Publié le par Jean-Michel Astruc (Institut de l'Elevage), Diane Buisson (Institut de l'Elevage)
Génomique Evaluations et index Ovin lait
Jusqu’à présent (année 2018), les génotypages sont réalisés uniquement sur les béliers collectifs, c’est-à-dire les béliers candidats à l’IA.

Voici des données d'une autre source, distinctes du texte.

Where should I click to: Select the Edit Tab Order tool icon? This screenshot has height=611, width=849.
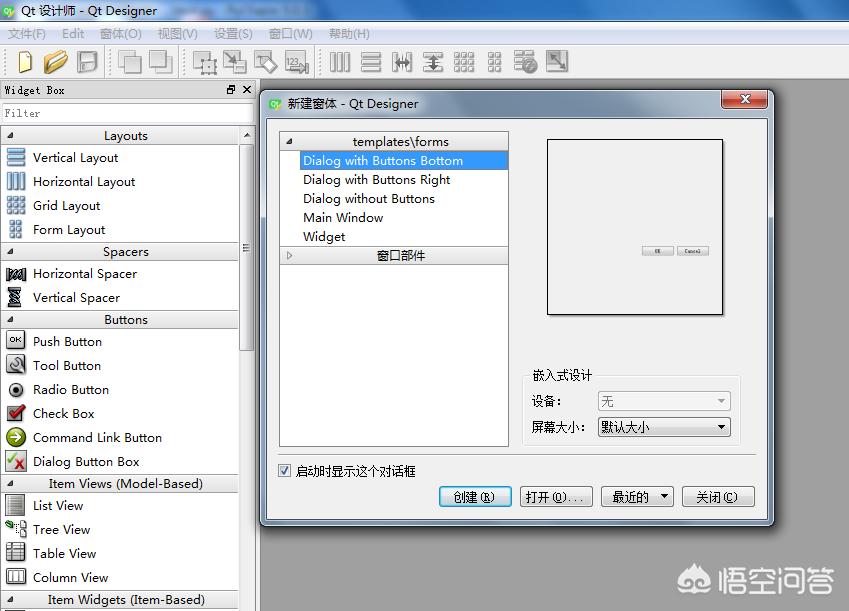296,61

Utilisation de puces de moyenne densité 50k et basse densité 15k

 

Deux types de puces commercialisées par Illumina sont utilisés :

  • la puce de moyenne densité 50k (54241 SNP);
  • la puce LD 15k (15000 SNP).

 

Le matériel biologique est constitué d’échantillons de sang prélevés sur les agneaux (entre 1 et 6 mois selon la situation), puis sur les adultes passés à l’IA (à 1 an).

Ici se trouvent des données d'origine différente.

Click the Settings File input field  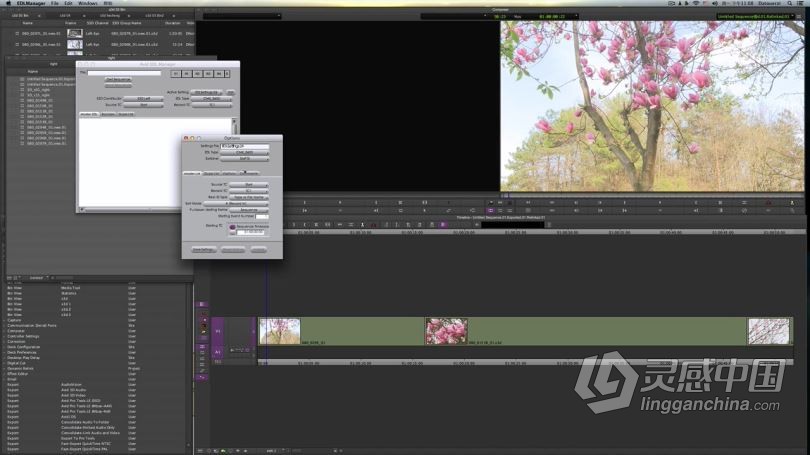244,146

  1. Deux laboratoires réalisent les génotypages : Labogéna et Aveyron Labo. Lorsque les génotypages sont effectués, les résultats sont envoyés dans le système d’information dédié. En 2016, les professionnels, dans le cadre du CNBL, ont décidé d’utiliser la plateforme Valogène comme système d’information des génotypages. Celle-ci avait l’avantage d’être largement éprouvée par les bovins (les adaptations ovines ont été mineures) et
  2. d’être connectée au processus de traitement des génotypages développée par l’UMT eBIS à Jouy-en-Josas. Cette chaîne de traitement (qui inclut notamment l’imputation), conçue multi-espèce (avec un paramétrage en fonction de l’espèce), permet l’utilisation de plusieurs puces de densités et de versions différentes. Les laboratoires de génotypages déposent donc les résultats sur un espace FTP dédié, hébergé au CTIG de Jouy-en-Josas. Les différentes règles de gestion d’entrée en base de données sont alors appliquées puis les génotypages sont stockés dans la base Valogène.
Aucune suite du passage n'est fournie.